I will say that I love to see some good s*** stirred every once and a while but it is a shame! I have read a lot of your posts and threads and if you need a break then you need a break, simple. You have a lot of supporters here and even those that do not know you(like me) but have read your posts have learned a lot from your experience so Im glad to know you are not leaving the forum and I hope you enjoy your time off!!!!!! Don't let twits get to you as you have no reason to fall to that level and I know we all look forward to a return!


----------



## zero (Mar 27, 2012)

wow 40+ years is a long time! hope you enjoy your down time as jeez you deseve it!!! glad to know you'll still be about to help


----------



## whitetiger61 (Aug 2, 2011)

thank you everyone for your support..it is greatly appericiated..

Rick


----------



## Chrisfrey007 (Oct 5, 2011)

susankat said:


> Yes it always does.
> 
> And ChrisFrey007, try keeping up with as many tanks as he was running and then say how easy it is. I run more and doing water changes about 6 days a week.


I see what you mean. I can't speak for someone with that many tanks, but personally I could never give up every single tank. I'd at least keep one show tank. 

To clear things up in this room. I posted something not knowing the background of the person I commented on. I said "It's not for everybody" without knowing all the facts. To be honest I've seen a lot of people my age give up because they lack the knowledge and get frustrated. Rick if you read this I apologize. I do have respect for someone that has been involved in fish keeping that many years. It's a lot more forgiving than someone giving up at my age. I've been doing this over 3 years and honestly there have been times I've gotten lazy and had algae spikes, but over all I'm still motivated to take care of my tanks. 

Once again Rick I'm sorry, but you need to keep cool*none5. Getting upset over a simple innocent comment only gives people like me ammo for trolling.


----------



## whitetiger61 (Aug 2, 2011)

Chrisfrey007 said:


> I see what you mean. I can't speak for someone with that many tanks, but personally I could never give up every single tank. I'd at least keep one show tank.
> 
> To clear things up in this room. I posted something not knowing the background of the person I commented on. I said "It's not for everybody" without knowing all the facts. To be honest I've seen a lot of people my age give up because they lack the knowledge and get frustrated. Rick if you read this I apologize. I do have respect for someone that has been involved in fish keeping that many years. It's a lot more forgiving than someone giving up at my age. I've been doing this over 3 years and honestly there have been times I've gotten lazy and had algae spikes, but over all I'm still motivated to take care of my tanks.
> 
> Once again Rick I'm sorry, but you need to keep cool*none5. Getting upset over a simple innocent comment only gives people like me ammo for trolling.

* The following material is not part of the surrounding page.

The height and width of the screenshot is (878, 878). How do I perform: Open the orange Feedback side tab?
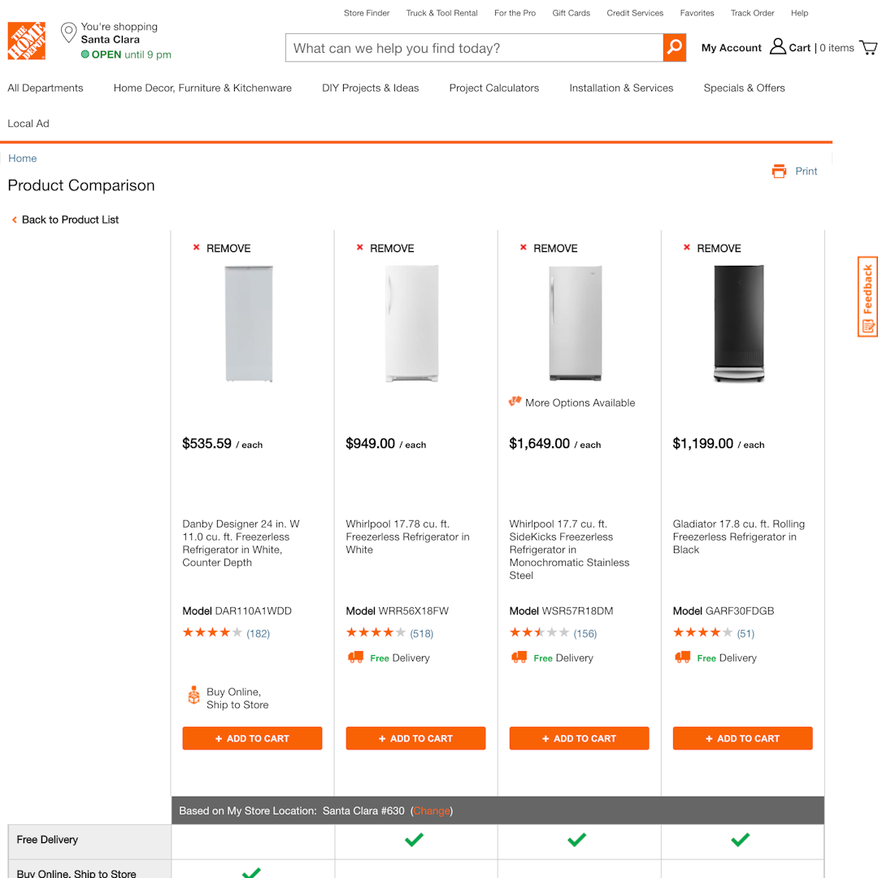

is all good..thanks for your response..its one of the reasons im stepping away..been flying off the handle way to much..and thats just not how i am..when i see that in myself..its time for a change.

Rick


----------



## drunkenbeast (Nov 13, 2011)

*blue sorry sorry rick dunno what to say your a great guy and im sad to see you do this but if its for the best I and everyone on the forum supports you.


----------



## whitetiger61 (Aug 2, 2011)

drunkenbeast said:


> *blue sorry sorry rick dunno what to say your a great guy and im sad to see you do this but if its for the best I and everyone on the forum supports you.


Kyle
thanks bud..i do think its for the best right now..my head is not in it right now..so i need to do something..maybe in a year i will be ready again.

Rick


----------



## lovebettas (Feb 7, 2012)

Sorry to hear that your stressing,your tanks are beautiful,you have great talent in designing tanks.Just an idea,could you leave your tanks going without fish for a while,less up keep or just keep your favorite tank.I would be lost without my tanks. You have my respect no matter what you do,just sayin.


----------



## lovebettas (Feb 7, 2012)

I would be happy to learn from you anytime!!


----------



## whitetiger61 (Aug 2, 2011)

lovebettas said:


> I would be happy to learn from you anytime!!


i will still be here..im always around here

Rick


----------



## snail (Aug 6, 2010)

Sorry to hear your giving up. You know a lot about fish and have passion for the hobby to have done it for so long, it's just gotten on top of you. You are not the first to feel that way, I think lots of us need to do a bit of a reset sometimes. It will be nice if you stick around the site and maybe you will start up again a bit smaller when it feels like fun again.


----------



## lonedove55 (Jan 25, 2012)

So sorry to hear that you have decided this... I enjoy reading your posts and the wealth of knowledge I've found in them. You have been so helpful to me with my myriad of questions in chat! I agree with all of the others who have posted before me...the only person who really knows if they need a change is that person himself. When a hobby or endeavor becomes a chore, is stressful, and the enjoyment is no longer there, then stepping back and going in another direction may be the change you need. 

Keep in touch and wishing you the best. Paula


----------



## whitetiger61 (Aug 2, 2011)

lonedove55 said:


> So sorry to hear that you have decided this... I enjoy reading your posts and the wealth of knowledge I've found in them. You have been so helpful to me with my myriad of questions in chat! I agree with all of the others who have posted before me...the only person who really knows if they need a change is that person himself. When a hobby or endeavor becomes a chore, is stressful, and the enjoyment is no longer there, then stepping back and going in another direction may be the change you need.
> 
> Keep in touch and wishing you the best. Paula


Thanks Paula..i will still be around

Rick


----------



## Reefing Madness (Aug 12, 2011)

:truckin:


----------